The oci/mirrors project

The repository contains a template for the configuration file we are going to use with regsync (regsync.envsubst.yml) to mirror images from remote registries using a workflow that generates a configuration file from the template and runs the tool.

The initial version of the regsync.envsubst.yml file is prepared to mirror alpine containers from version 3.21 to 3.29 (we explicitly remove version 3.20) and needs the forgejo.mixinet.net/oci/node-mixinet:latest image to run (as explained before it was pushed manually to the server):

version: 1
creds:
  - registry: "$REGISTRY"
    user: "$REGISTRY_USER"
    pass: "$REGISTRY_PASS"
sync:
  - source: alpine
    target: $REGISTRY/oci/alpine
    type: repository
    tags:
      allow:
        - "latest"
        - "3\\.2\\d+"
        - "3\\.2\\d+.\\d+"
      deny:
        - "3\\.20"
        - "3\\.20.\\d+"

mirror workflow

The mirror workflow creates a configuration file replacing the value of the REGISTRY environment variable (computed by removing the protocol from the server_url), the REGISTRY_USER organization value and the REGISTRY_PASS secret using the envsubst command and running the regsync tool to mirror the images using the configuration file.

The action is configured to run daily, on push events when the regsync.envsubst.yml file is modified on the main branch and can also be triggered manually.
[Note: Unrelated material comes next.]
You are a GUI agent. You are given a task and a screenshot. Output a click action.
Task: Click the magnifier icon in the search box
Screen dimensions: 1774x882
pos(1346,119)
The source code of the action is as follows:

.forgejo/workflows/mirror.yaml
name: mirror
on:
  schedule:
    - cron: '@daily'
  push:
    branches:
      - main
    paths:
      - 'regsync.envsubst.yml'
  workflow_dispatch:
jobs:
  mirror:
    if: ${{ vars.REGISTRY_USER != '' && secrets.REGISTRY_PASS != '' }}
    runs-on: docker
    container:
      image: forgejo.mixinet.net/oci/node-mixinet:latest
    steps:
      - name: Checkout
        uses: actions/checkout@v4
      - name: Sync images
        run: |
          REGISTRY="$(echo "${{ github.server_url }}" | sed -e 's%https://%%')" \
          REGISTRY_USER="${{ vars.REGISTRY_USER }}" \
          REGISTRY_PASS="${{ secrets.REGISTRY_PASS }}" \
            envsubst <regsync.envsubst.yml >.regsync.yml
          regsync --config .regsync.yml once
          rm -f .regsync.yml

Conclusion

We have installed a forgejo-runner and configured it to run actions for our own server and things are working fine.

This approach allows us to have a powerful CI/CD system on a modest home server, something very useful for maintaining personal projects and playing with things without needing SaaS platforms like github or gitlab.